The Juice mission leaves on April 13 to study, from 2031, three icy moons of Jupiter: Europa, Callisto and, above all, Ganymede.
Juice’s objective is to characterize Europa, Callisto and Ganymede, of near planetary size, and the potentially habitable environments that could have developed in their interior, taking into account the evidence that points to the existence of large masses of liquid water under its surface. of ice.
“We know of exoplanets like Jupiter orbiting stars, but this is an astrophysics laboratory in our neighborhood, very close to us, an archetype of gas giant planet”, says Altobelli, who recalled that water can remain liquid in the subsoil of these moons. , beyond the zone traditionally considered habitable (neither too far nor too close to a star).
“We have to understand the physics that governs the evolution of these icy aquatic worlds – he emphasizes –, and we have to go there because that way we can study what happens in similar places in the galaxy”.
To fulfill its objectives, Juice has 10 instruments, such as spectrographs in all wavelengths; a radar and laser altimeter to study the surface and subsurface of the moons; magnetometers to measure its gravity field and various sensors to detect, for example, charged particles (plasma) in the environment.
“The total mass of this ‘beast’ is six tons and we have 3,500 kilos of fuel on board,” says Altobelli, “although the ship is also powered by 85 square meters of solar panels”. As for communications with Earth, they are established with a 2.5 m high-gain antenna and a medium-gain one.
spanish contribution
The main contractor for this mission, which has a total budget of €1.6 billion, is the company Airbus. “Spain’s contribution is quite significant”, highlights Altobelli, as it supplies ten scientists and several instruments (JANUS camera subsystems, GALA laser altimeter, MGA magnetometer and internal structure of the satellite).
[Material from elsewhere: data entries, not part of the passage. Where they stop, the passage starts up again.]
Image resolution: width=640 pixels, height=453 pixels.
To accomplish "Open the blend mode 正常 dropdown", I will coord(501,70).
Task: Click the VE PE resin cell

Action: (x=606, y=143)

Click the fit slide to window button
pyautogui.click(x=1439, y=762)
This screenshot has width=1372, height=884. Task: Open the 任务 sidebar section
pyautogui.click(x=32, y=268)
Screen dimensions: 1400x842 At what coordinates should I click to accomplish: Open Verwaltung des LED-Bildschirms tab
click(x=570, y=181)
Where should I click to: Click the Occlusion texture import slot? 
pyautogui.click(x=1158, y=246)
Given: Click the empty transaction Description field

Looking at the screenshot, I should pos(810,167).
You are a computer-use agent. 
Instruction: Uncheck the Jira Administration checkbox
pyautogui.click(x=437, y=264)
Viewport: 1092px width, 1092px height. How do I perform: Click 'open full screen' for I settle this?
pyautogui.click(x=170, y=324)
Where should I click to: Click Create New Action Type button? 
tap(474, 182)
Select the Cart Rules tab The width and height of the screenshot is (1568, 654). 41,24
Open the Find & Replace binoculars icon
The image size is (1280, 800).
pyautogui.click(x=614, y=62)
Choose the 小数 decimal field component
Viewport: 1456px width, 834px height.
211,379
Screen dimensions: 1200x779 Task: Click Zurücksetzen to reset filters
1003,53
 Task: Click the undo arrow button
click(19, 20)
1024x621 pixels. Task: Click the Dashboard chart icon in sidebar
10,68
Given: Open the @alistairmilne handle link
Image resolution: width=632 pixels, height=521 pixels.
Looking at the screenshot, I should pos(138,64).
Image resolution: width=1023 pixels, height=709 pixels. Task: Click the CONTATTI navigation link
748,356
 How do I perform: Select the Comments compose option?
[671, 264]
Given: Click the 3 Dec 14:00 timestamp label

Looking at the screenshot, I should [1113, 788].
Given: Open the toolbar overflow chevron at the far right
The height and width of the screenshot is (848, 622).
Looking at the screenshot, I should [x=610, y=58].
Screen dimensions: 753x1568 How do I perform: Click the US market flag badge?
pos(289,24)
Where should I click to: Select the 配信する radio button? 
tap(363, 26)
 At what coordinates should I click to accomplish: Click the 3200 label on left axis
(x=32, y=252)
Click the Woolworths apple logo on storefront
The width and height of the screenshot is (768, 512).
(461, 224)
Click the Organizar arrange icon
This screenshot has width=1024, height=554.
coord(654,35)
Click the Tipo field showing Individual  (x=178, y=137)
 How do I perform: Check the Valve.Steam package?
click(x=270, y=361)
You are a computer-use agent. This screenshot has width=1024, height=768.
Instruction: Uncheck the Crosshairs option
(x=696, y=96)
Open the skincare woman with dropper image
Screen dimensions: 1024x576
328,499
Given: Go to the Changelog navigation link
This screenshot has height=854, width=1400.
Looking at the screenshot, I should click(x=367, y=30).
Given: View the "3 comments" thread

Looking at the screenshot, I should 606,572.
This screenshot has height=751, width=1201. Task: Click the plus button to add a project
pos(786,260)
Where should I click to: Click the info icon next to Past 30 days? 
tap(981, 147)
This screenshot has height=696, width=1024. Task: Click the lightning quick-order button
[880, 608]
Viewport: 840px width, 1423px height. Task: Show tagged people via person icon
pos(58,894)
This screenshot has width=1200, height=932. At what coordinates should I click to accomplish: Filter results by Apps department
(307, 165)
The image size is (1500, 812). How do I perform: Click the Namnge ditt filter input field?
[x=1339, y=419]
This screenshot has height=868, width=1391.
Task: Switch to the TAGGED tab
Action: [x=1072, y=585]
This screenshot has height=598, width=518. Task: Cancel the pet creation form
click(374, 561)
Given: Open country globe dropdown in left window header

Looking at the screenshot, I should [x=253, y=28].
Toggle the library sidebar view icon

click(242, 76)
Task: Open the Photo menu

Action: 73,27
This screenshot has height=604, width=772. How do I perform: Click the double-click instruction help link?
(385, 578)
In addition to CSIC and INTA, several Spanish companies in the aerospace sector are participating: Sener, Alter, Airbus-Crisa and Airbus Defense/space, which developed 500 kg of internal structure.
Spain’s contribution is quite significant, as ten scientists and several national companies participate in various instruments (camera subsystems, laser altimeter and magnetometer) and the internal structure of the satellite
Nicolás Altobelli (ESA-ESAC)
In this mission by ESA and its member countries, NASA also contributes (with the ultraviolet spectrograph and plasma sensors), the Japanese space agency JAXA and Israel, contributing with various subsystems.
The Juice satellite has already been transferred from the Airbus facilities in Toulouse (France) to the Kourou spaceport in French Guiana. In early April, it will be placed on the Ariane 5 rocket and then moved to the launch pad. “This will be a historic milestone because it will be the last of an ESA science mission with an Ariane 5,” according to Altobelli.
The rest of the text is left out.